RE: Collation - last character?

From: Lars Kristan (lars.kristan@hermes.si)
Date: Wed Mar 20 2002 - 07:42:31 EST


Kenneth Whistler wrote:
> I do not feel that this is an *encoding* issue at all. Nor is it even
> an issue for the Unicode Collation Algorithm to define such a usage.
Strictly speaking, this may be true. But the catch 22 of it is that Unicode
'rules' will prevent such characters from being defined until they are
proven to be in use. But then again, nobody can use them, unless their
behavior is defined...

>
> What you are looking for is something that could be agreed upon by
> the programming language communities as:
>
> 1. a symbol, from among the vast collection already encoded in
> Unicode, that would be agreed to by the programming language
> communities as acceptable in identifiers, as is "_".
Of course there is a variety of definitions of which characters are allowed
for identifiers. Some may restrict identifiers to alpha characters found in
7 bit ASCII, and there is nothing that can be squeezed in there. I believe
that it would suffice if this character would be an alpha character, treated
same as any 'letter' of any script.
And yes, this makes my previous suggestion of having such a character in the
General Punctuation block a bad idea.
With identifiers, I meant a generic identifier, including uses like user
names, file names and so on. For filenames (which, generally, already accept
even most of punctuation) no further agreement or acceptance would be
needed. If collation ensures that a character is sorted last, it can be used
as such immediately.
>
> 2. when using a simple, single-level ordering (e.g., for
> sorting menu-items), would be given a primary weight above
> all alphas, as "_" would be given a primary weight below
> all alphas.
>
> 3. when using a multi-level, sophisticated ordering according
> to the UCA, would also be given a primary weight above all
> alphas, as "_" would be given a primary weight below all
> alphas, so as to preserve the expected behavior, while allowing
> all the sophistication of language-specific ordering behavior
> for sorting lists.
Not just above all alphas, also above (/after) all other
characters/codepoints (including punctuation and undefined codepoints. If
the latter have a primary weight of FF80, then the proposed character(s)
would need to have a primary weight higher than that. FFFF seems in order,
though a slightly lower value (FFF0?) would allow some room if something
arises in the future.

>
> In either case, whether doing simple sorting or complex, multi-level
> sorting, you are talking about some tailored behavior here. You
> can't just sort on code point order, and you cannot simply use the
> Unicode Collation Algorithm without tailoring to get the effects you
> want.
My original proposal of adding a new character as codepoint U+FFF0 was
intended to give this character a very good sorting behavior even when based
on code point order. This would meet the requirements only if a codepoint in
the Specials block can be defined to be an alpha character. U+10FFF0 (or
U+10FFFC) would behave even better, but maybe other benefits of having it as
U+FFF0 would override the slight advantage that U+10FFFx would have in raw
sort order.
I understand that underscore does not meet the requirements as the "last
character"'s counterpart. Another new character (the "first character")
would complicate things further, since a codepoint that would sort well in
"raw sort mode" is not available. Which however does not mean that a "first
character" (for example with codepoint U+FFF1) would be useless. Oh well,
again, I need to change my proposal, to:
U+FFF4 - "first character" [sorted _second_]
U+FFF5 - "last character" [default primary weight FFF7?]
U+FFF6 - "application specific first character" [sorted _first_]
U+FFF7 - "application specific last character" [default primary weight
FFF7?]
U+FFF8 (still unassigned).

Only U+FFF4 and U+FFF5 need a rendering, while U+FFF6 and U+FFF7 might be
zero-width non-breaking spaces.
U+FFF4 - rendered as top left corner (U+231C)
U+FFF5 - rendered as bottom left corner (U+231E)
Perhaps rather as full size, not quarter size. Which however does NOT mean
that those symbols would be given this role.

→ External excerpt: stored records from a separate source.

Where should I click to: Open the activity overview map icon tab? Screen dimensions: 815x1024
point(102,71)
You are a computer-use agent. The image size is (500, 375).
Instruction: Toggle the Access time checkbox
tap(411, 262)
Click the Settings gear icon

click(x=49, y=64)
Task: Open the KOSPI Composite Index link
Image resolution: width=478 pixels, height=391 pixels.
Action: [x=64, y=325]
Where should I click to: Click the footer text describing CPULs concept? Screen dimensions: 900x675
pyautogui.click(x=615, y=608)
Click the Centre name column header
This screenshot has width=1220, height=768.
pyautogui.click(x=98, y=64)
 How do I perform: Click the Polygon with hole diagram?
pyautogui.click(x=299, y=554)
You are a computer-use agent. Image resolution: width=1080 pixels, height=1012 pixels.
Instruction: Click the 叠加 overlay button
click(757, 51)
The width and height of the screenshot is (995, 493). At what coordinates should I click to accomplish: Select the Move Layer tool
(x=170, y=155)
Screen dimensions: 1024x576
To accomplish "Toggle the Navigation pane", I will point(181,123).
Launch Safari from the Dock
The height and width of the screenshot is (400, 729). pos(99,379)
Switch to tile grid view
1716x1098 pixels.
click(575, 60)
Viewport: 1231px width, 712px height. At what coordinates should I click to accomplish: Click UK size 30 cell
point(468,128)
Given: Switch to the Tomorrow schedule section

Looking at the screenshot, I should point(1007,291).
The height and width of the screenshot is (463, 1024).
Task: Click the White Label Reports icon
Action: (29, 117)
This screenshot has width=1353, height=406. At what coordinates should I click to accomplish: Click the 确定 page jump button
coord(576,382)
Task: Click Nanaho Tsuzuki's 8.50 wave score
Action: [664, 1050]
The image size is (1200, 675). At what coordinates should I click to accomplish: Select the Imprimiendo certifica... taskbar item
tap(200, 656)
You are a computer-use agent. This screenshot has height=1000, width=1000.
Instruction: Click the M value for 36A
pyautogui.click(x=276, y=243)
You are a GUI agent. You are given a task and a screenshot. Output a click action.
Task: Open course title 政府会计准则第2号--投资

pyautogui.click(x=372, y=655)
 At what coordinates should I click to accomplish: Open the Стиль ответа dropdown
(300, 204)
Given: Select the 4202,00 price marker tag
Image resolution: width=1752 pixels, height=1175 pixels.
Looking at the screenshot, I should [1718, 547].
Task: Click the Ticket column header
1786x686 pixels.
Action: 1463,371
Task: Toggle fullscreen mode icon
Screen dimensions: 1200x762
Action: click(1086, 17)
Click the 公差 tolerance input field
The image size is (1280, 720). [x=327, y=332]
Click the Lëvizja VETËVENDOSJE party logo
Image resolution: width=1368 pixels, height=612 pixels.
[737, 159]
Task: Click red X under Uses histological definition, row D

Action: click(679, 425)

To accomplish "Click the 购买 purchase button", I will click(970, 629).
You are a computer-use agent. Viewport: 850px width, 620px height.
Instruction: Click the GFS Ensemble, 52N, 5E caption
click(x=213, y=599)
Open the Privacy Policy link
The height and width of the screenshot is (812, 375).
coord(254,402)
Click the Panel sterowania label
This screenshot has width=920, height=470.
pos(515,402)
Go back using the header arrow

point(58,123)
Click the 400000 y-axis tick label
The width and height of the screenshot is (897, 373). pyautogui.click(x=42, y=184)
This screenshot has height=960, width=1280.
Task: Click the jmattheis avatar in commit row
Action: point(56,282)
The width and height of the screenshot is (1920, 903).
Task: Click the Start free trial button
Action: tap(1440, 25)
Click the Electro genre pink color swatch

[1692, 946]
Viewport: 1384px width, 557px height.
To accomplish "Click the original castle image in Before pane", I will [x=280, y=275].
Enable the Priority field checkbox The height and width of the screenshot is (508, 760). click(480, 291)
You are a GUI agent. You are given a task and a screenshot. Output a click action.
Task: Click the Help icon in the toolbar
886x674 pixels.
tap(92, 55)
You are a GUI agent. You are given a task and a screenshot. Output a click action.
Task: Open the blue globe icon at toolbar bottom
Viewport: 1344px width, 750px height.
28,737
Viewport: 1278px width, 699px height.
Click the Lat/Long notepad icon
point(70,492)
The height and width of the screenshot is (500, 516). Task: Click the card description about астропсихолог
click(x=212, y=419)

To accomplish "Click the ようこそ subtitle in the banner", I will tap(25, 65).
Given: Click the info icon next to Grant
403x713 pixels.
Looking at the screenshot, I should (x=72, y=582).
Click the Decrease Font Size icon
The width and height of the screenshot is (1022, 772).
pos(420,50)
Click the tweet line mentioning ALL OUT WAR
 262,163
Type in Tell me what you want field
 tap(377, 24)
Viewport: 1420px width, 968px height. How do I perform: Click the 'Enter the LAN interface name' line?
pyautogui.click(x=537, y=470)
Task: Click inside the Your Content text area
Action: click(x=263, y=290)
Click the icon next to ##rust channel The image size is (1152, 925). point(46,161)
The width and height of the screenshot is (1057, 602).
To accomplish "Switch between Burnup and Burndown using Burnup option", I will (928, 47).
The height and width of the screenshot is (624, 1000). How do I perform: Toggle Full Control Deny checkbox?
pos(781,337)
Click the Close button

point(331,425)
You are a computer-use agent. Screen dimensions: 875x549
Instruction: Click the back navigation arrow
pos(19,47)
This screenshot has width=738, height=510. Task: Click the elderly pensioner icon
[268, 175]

There is controversy as to what application's internal use is. For example,
a database could use these characters for its internal use, meaning, they
would no longer be available for "internal use" of a developer using this
database. Perhaps database should use U+10FFFF, developer (API user) should
use U+FFF7 and end user would use U+FFF5.

>
> By the way, my suggestion for an appropriate, already encoded symbol
> to meet your requirements would be U+221E INFINITY. ;-) Or how about
> U+261F WHITE DOWN POINTING INDEX, if you want something more iconic?
IMHO, changing the collation order of any existing codepoint, especially if
it appears in a larger group, is not a good idea.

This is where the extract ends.